Data and analytics: Key areas of transformation for thriving in value-based care world

22 Oct 2019 byJairia Dela Cruz
Holly Rimmasch at the HIMSS Asia Pacific Conference 2019Holly Rimmasch at the HIMSS Asia Pacific Conference 2019

A set of transformative activities and investments is key to support delivery of the highest quality and most cost-effective care for patients, according an industry leader who spoke at the recently concluded Health Information and Management Systems Society (HIMSS) Asia Pacific Conference 2019.

Holly Rimmasch, chief clinical officer of a leading provider of data and analytics technology and services to healthcare organizations, defined the key areas that should be taken when moving towards value-based care, namely data, analytic, and payment and care transformation. This transformation framework, she said, is followed fundamentally as a basic way to start.

The first area, data transformation, is where population health management (PHM) leadership needs to lay groundwork for high-functioning analytic platform. To do this, many organizations start with claims or payments data, according to Rimmasch. Additionally, they educate stakeholders on the available data, define supporting logic such as attribution, and invest in staffing.

Next is analytic transformation, which entails pulling the whole team together, the speaker said. Activities include ensuring baseline understanding of current requirements and goals, interviewing stakeholders for context, assessing available data to identify quick wins and long-term focus areas, synthesizing and prioritizing opportunities, and planning for ongoing evaluation.

Rimmasch described the said area of transformation as an important step where the organization and its team jointly think about the data, learning from it and prioritizing. Meanwhile, the last two areas—payment and care—are where transformation takes place.

“Payment transformation is an important component to think about,” she said.  “So if you’re doing … fee for service and then you start doing some value-based care, at what point do you make a decision if you can change the way the organization works and not financially be stable enough to actually do the work you need to do,” she said.

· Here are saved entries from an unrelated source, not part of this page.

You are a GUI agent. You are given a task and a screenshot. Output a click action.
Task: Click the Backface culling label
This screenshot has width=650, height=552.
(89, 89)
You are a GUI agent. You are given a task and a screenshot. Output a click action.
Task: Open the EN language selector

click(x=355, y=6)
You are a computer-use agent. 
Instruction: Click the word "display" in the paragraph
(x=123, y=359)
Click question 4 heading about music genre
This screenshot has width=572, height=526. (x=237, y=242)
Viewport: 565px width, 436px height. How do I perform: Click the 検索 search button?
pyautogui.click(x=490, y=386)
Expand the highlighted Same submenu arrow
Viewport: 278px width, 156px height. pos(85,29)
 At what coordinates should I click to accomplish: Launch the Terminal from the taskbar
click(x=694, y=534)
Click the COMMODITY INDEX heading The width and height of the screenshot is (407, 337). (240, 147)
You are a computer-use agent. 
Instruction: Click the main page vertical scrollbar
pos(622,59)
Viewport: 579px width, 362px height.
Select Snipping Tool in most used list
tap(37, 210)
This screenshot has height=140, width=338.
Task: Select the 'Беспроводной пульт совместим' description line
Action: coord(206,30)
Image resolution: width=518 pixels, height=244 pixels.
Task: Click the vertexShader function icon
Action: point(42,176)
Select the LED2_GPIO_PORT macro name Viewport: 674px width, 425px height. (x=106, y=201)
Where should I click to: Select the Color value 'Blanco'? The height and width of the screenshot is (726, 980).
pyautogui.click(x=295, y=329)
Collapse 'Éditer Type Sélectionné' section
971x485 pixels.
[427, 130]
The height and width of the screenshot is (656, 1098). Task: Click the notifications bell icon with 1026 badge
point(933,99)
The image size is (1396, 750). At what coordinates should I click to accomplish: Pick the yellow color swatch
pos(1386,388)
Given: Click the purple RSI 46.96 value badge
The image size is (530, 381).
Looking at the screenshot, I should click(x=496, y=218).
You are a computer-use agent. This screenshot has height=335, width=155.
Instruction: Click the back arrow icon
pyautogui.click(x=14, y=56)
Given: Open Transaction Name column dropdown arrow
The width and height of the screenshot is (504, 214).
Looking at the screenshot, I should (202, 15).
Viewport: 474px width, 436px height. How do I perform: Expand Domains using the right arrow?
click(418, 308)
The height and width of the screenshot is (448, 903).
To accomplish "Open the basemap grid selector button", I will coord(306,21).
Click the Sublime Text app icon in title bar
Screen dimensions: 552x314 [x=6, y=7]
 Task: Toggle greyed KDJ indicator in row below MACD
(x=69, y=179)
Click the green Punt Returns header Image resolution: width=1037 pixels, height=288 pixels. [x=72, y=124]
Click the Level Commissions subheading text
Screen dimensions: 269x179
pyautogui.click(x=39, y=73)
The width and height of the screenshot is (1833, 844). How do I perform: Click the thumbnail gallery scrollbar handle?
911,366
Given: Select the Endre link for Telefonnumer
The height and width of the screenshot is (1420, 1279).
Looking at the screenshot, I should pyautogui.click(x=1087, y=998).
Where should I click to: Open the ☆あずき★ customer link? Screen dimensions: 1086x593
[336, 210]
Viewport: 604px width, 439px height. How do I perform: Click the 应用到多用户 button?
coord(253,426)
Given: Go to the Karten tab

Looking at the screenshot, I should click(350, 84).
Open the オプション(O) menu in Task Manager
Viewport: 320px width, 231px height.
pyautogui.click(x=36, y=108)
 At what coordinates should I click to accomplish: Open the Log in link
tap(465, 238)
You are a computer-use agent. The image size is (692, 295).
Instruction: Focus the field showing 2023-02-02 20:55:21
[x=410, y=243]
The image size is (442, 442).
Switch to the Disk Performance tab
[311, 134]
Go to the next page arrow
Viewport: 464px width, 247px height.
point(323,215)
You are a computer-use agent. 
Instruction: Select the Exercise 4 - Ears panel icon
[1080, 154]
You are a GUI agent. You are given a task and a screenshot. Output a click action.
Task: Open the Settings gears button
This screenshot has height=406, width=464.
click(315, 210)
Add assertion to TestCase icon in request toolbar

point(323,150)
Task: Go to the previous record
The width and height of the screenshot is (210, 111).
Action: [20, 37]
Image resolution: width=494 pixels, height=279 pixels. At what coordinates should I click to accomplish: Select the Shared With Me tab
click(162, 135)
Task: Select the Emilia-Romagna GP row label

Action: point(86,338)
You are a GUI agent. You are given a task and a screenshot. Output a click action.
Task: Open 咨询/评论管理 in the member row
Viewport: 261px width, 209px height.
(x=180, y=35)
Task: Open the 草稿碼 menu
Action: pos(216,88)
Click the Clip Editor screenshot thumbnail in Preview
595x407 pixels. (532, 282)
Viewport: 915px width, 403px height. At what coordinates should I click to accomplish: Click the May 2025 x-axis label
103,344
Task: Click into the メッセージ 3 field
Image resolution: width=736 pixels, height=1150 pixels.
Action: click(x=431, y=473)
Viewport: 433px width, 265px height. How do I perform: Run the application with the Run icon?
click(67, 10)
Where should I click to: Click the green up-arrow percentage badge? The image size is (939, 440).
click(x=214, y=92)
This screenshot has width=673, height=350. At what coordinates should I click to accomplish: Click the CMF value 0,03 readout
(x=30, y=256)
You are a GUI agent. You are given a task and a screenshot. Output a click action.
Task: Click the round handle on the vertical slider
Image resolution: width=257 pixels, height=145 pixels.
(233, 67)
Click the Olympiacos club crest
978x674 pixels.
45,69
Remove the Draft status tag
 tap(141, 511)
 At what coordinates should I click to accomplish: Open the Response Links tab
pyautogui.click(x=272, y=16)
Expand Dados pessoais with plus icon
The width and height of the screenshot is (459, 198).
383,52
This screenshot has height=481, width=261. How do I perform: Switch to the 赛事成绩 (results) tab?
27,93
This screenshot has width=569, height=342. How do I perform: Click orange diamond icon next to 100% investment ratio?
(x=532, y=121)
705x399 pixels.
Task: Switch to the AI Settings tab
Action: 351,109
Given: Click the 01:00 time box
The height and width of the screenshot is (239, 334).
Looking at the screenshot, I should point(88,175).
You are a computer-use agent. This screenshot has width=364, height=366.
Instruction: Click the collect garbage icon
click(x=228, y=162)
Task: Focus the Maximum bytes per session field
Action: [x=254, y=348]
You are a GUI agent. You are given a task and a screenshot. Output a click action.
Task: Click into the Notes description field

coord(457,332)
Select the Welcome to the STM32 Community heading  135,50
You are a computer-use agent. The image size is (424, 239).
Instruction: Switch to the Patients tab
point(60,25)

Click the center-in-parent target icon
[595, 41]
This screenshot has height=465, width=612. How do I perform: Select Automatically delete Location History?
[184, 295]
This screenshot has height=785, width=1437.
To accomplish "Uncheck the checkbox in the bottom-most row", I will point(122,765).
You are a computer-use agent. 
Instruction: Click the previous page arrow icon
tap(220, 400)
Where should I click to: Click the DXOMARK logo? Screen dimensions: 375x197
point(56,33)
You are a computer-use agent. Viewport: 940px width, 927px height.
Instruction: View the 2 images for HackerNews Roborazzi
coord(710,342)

In such area of transformation, financial leadership therefore balances risks and helps set a sustainable course forward. Key activities include aligning PHM with financial plans, looking to benchmarks to set expectations, ensuring compensation for value provided, pacing utilization efforts, and improving ability to understand true cost of care.

Finally, “care transformation [is] where we really start to change care, we streamline our way we think about quality measures… [and] we optimize our care management,” Rimmasch said. “That’s an important aspect as we think about value-based care.”

According to the speaker, following the framework will help organizations ensure in short-term that they meet requirements in fee-for-volume contracts while remaining successful in fee-for-service business. In long-term, they should be able to start providing better quality of care at lower costs and foster a healthier community.

Rimmasch stressed that the framework is not a one-time cycle, but a cycle that continues to happen primarily from the analytic, payment and care transformation.

In parting, she highlighted that organizations going along the value-based care journey need to have a balanced approach, focusing in equal parts on defining best practice, analytics and adoption to deliver outcomes improvement, while aligning it with their financial sense.